## What to work on
Without pictures, return the lines from the one containing "Given: Click the" through the last line of the data below, exactly.
Supplied data Start Marker
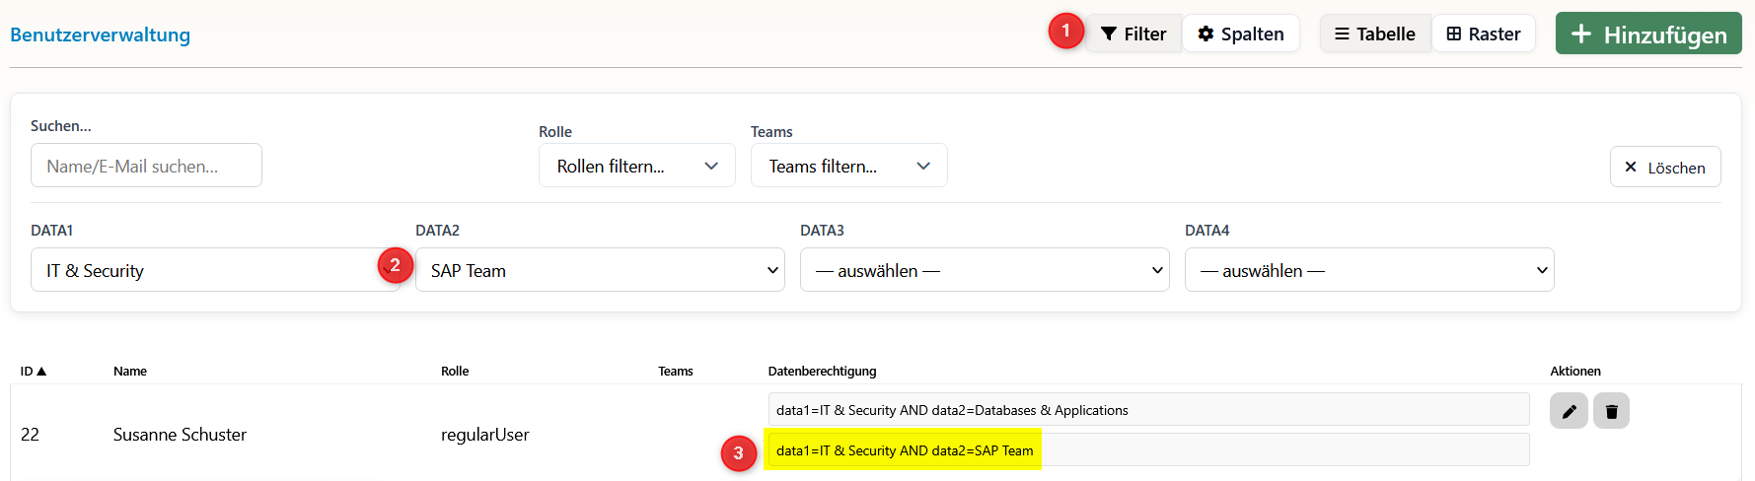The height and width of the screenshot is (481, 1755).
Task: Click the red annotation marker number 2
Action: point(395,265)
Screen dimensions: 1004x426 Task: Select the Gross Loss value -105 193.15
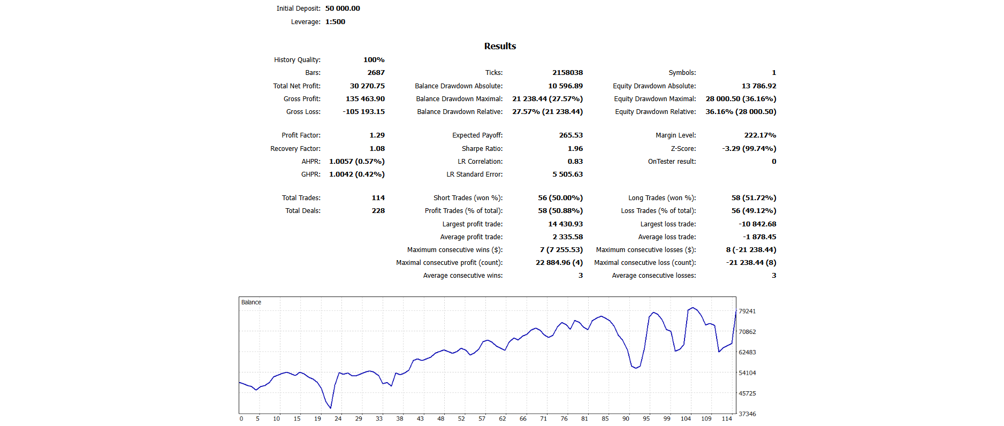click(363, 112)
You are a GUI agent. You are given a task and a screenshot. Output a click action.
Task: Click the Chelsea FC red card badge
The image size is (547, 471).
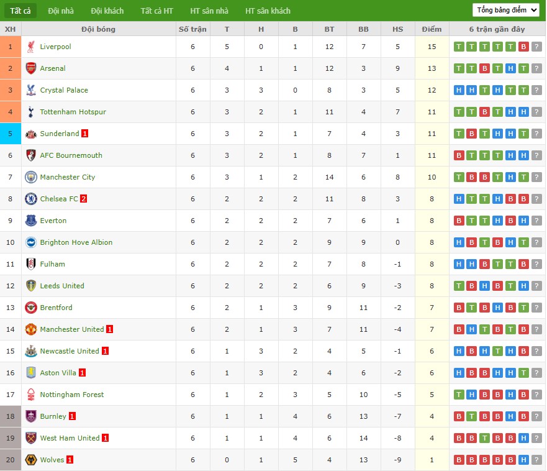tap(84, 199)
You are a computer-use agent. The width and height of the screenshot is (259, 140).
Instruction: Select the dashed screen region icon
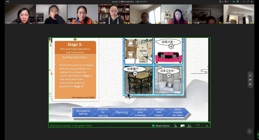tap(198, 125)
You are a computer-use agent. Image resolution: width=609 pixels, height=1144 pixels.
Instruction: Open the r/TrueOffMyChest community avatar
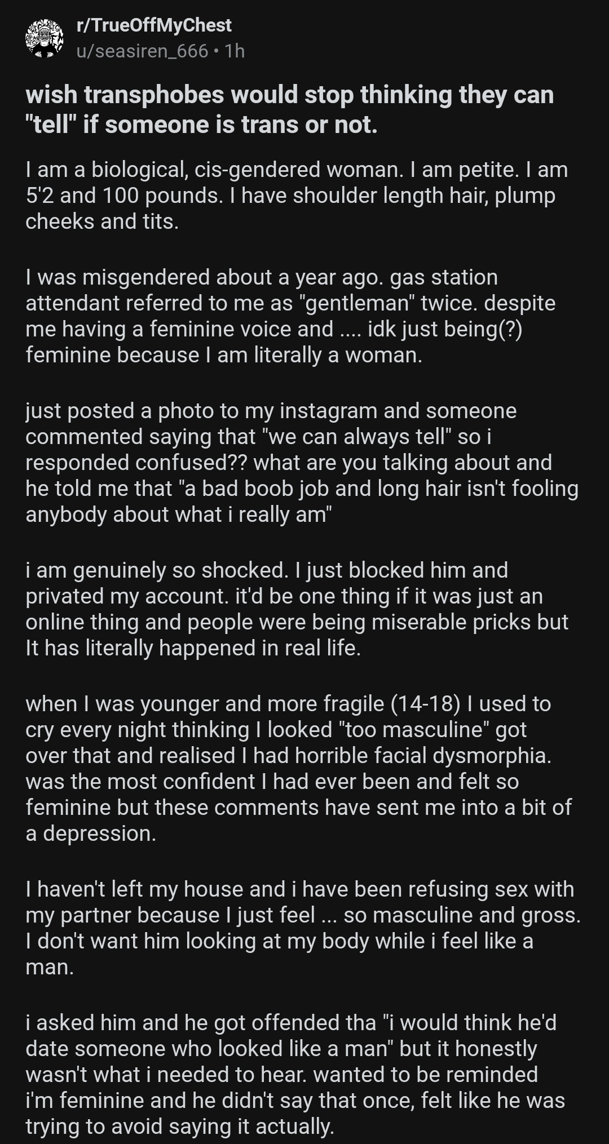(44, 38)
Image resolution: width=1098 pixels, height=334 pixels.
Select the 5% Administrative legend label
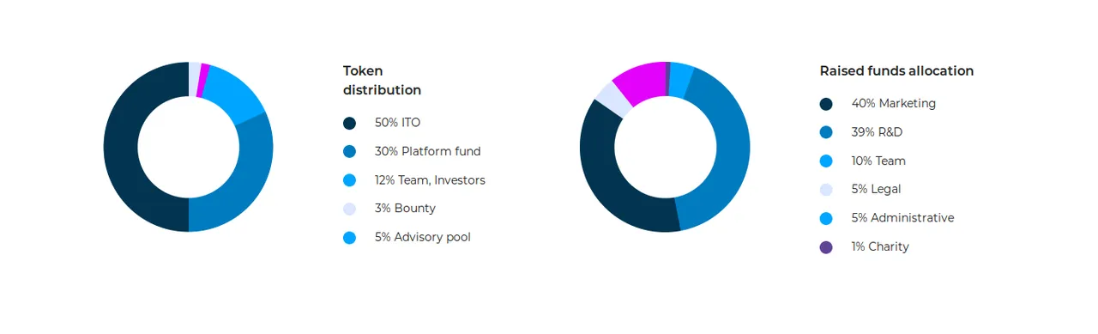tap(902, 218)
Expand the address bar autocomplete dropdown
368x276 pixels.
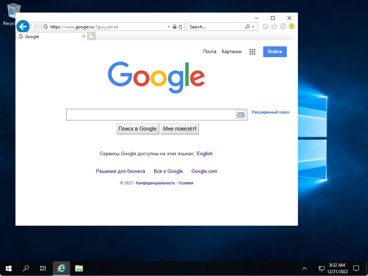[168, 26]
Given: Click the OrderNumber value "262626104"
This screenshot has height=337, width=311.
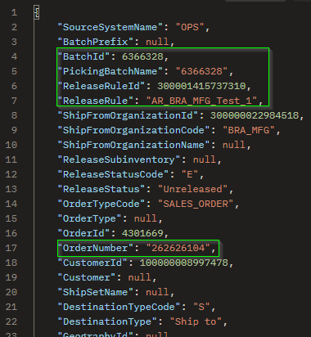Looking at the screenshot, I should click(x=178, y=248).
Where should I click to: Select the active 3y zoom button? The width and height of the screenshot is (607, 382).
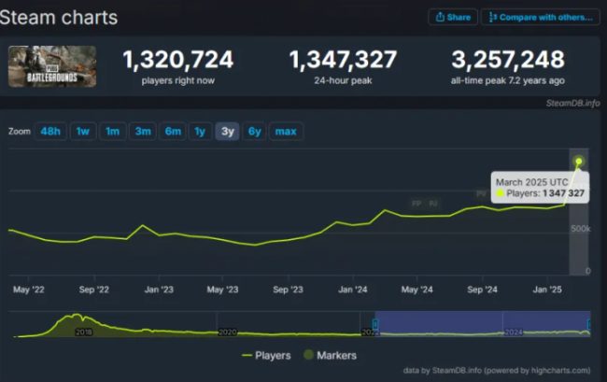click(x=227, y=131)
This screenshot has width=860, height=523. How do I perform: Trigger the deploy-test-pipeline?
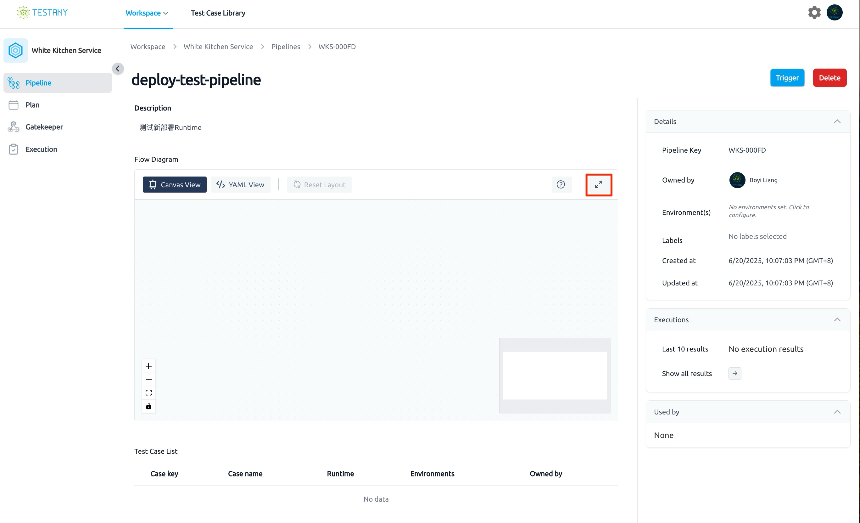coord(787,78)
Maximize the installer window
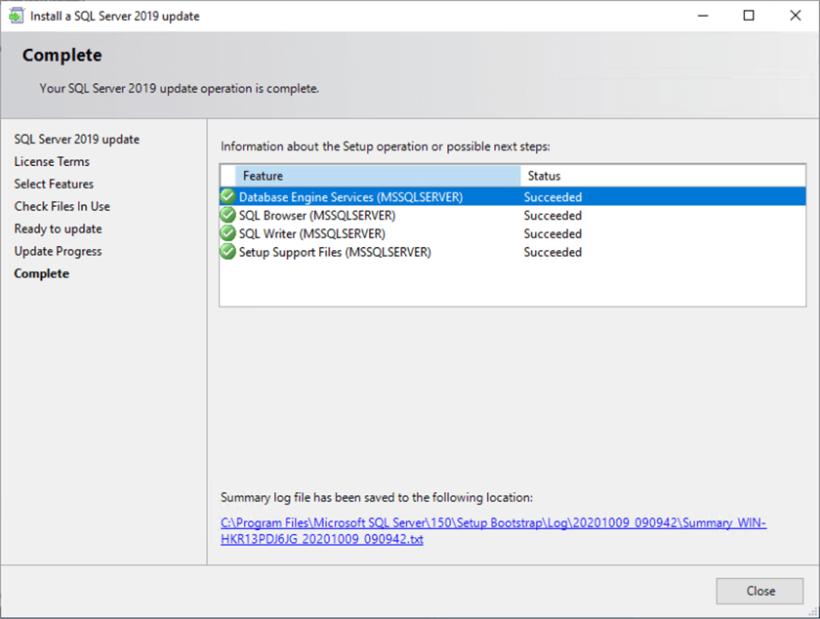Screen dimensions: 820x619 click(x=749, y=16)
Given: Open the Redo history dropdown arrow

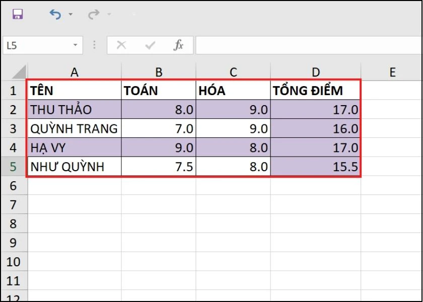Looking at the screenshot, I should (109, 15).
Supplied data End Marker
## Result
Given: Click the OrderNumber value "262626104"
This screenshot has height=337, width=311.
Looking at the screenshot, I should click(x=178, y=248).
Where should I click to: Select the active 3y zoom button? The width and height of the screenshot is (607, 382).
click(x=227, y=131)
This screenshot has width=860, height=523. How do I perform: Trigger the deploy-test-pipeline?
coord(787,78)
Maximize the installer window
Screen dimensions: 820x619 click(x=749, y=16)
Given: Open the Redo history dropdown arrow

Looking at the screenshot, I should (109, 15).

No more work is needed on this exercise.